A cantora continua: “Agora, quis focar em um único autor e acho que fiz isso porque existe o Elomar. Ele me permite um recuo de espírito, lá pro fundo da alma humana, aquela alma que existe em todos os tempos, em todos os lugares, em diferentes culturas. Por isso, recuei pra esse mundo encantado do Elomar, que pra mim é o mundo da natureza humana no que ela tem de mais profundo. E não só profundo, mas inquieto, dolorido e cheio de beleza. Um mundo da natureza humana, onde o homem está sempre buscando entender o sentido da vida.”
Nas dez faixas do disco, Titane passeia por diversos aspectos do vasto universo “elomariano”. As escolhas levaram em conta suas preferências, a relevância e os pitacos do próprio compositor. “As primeiras canções do Elomar que sempre me chamaram atenção foram aquelas em que o Nordeste brasileiro está bem evidente. Logo, a primeira escolha foi pelas músicas nas quais o Nordeste se fizesse muito presente, inclusive ritmicamente. Os violeiros, os aboiadores, as mulheres firmes que vivem na seca”, conta a artista. “Depois, num segundo momento, que é a maneira como sinto muito o Elomar neste instante, são as canções que contam histórias de reis, cavaleiros, aventureiros, que me conectam com a nossa herança ibérica. Nunca tinha me debruçado sobre ela com tanta vontade. Até então meus discos, meu trabalho, investigavam muito a minha vida ligada ao mundo afro-brasileiro. E agora, com Elomar, caio de cabeça na cultura ibérica. A segunda temática das canções escolhidas é desse universo. E, em terceiro lugar, logo que conversamos sobre a possibilidade de gravar o repertório, ele nos mandou uma lista de sugestões. Então, incluí algumas dessas sugestões no disco.”

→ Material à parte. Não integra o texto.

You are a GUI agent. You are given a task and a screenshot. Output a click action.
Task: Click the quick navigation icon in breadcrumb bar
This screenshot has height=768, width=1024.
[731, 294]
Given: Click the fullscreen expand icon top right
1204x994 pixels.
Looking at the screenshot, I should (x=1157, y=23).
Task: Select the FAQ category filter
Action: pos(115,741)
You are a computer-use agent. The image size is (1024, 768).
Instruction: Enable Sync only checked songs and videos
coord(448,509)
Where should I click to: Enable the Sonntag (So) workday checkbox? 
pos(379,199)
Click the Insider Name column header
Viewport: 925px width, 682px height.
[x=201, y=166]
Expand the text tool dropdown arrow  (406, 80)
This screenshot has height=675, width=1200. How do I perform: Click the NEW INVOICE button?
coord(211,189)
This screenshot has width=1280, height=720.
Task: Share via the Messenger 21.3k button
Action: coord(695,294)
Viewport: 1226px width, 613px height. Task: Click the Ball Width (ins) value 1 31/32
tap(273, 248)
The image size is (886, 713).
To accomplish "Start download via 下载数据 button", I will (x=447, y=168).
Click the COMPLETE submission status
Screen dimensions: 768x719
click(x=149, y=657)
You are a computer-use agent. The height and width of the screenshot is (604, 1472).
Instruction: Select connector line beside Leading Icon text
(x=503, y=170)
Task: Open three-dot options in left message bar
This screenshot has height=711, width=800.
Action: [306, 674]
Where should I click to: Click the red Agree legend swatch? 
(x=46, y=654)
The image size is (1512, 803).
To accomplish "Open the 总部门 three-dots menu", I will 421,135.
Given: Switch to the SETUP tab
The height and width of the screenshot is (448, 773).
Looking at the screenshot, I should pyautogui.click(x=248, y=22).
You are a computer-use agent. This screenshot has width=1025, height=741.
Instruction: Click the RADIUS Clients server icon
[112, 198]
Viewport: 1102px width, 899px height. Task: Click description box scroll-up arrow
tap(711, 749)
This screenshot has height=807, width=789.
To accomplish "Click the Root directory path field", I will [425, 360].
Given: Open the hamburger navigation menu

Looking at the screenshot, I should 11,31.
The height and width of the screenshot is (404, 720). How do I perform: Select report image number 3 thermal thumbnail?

Titane Canta Elomar – Na Estrada das Areias de Ouro tem produção musical da cantora e de Kristoff Silva e direção musical deste com Hudson Lacerda. A artista é acompanhada por Hudson Lacerda (violões e charango), André Siqueira (bouzouki, viola de 14 cordas), Aloízio Horta (contrabaixo) e Kristoff Silva (marimba), além de contar com a participação especial de Pereira da Viola (voz em “Chula no Terreiro”) e Toninho Ferragutti (acordeom em “Corban”, “Na Estrada das Areias de Ouro” e “Clariô”).
Titane elogia: “Músicos todos inspiradores”. E acerta a conta: “Devo a decisão de gravar esse disco a dois músicos: primeiro ao Kristoff Silva, que tempos atrás falou pra mim: 'Titane, está na hora de você dedicar um disco a um autor e esse autor deve ser o Elomar'. Fiquei com isso em mente e, agora, na hora de gravar, convidei-o para produzir comigo. O segundo ser fantástico [risos] é Hudson Lacerda, que é um artista muito, muito, muito especial, um violonista privilegiado, virtuosístico, com uma formação acadêmica muito rigorosa, muito consistente, mas acima de tudo um grande músico brasileiro. Junto com o Kristoff Silva, ele foi um dos quatro violonistas que transcreveram para partituras a obra do Elomar. Dos quatro, o Hudson foi o que pegou o violão para conferir as partituras ao lado do Elomar. É um privilégio ouvi-lo tocando essas músicas”.
A cantora dedica o disco a seus conterrâneos Dércio [in memoriam] e Doroty Marques, grandes intérpretes da obra do baiano, sobre a qual a mineira joga novas luzes, com raro talento e sensibilidade.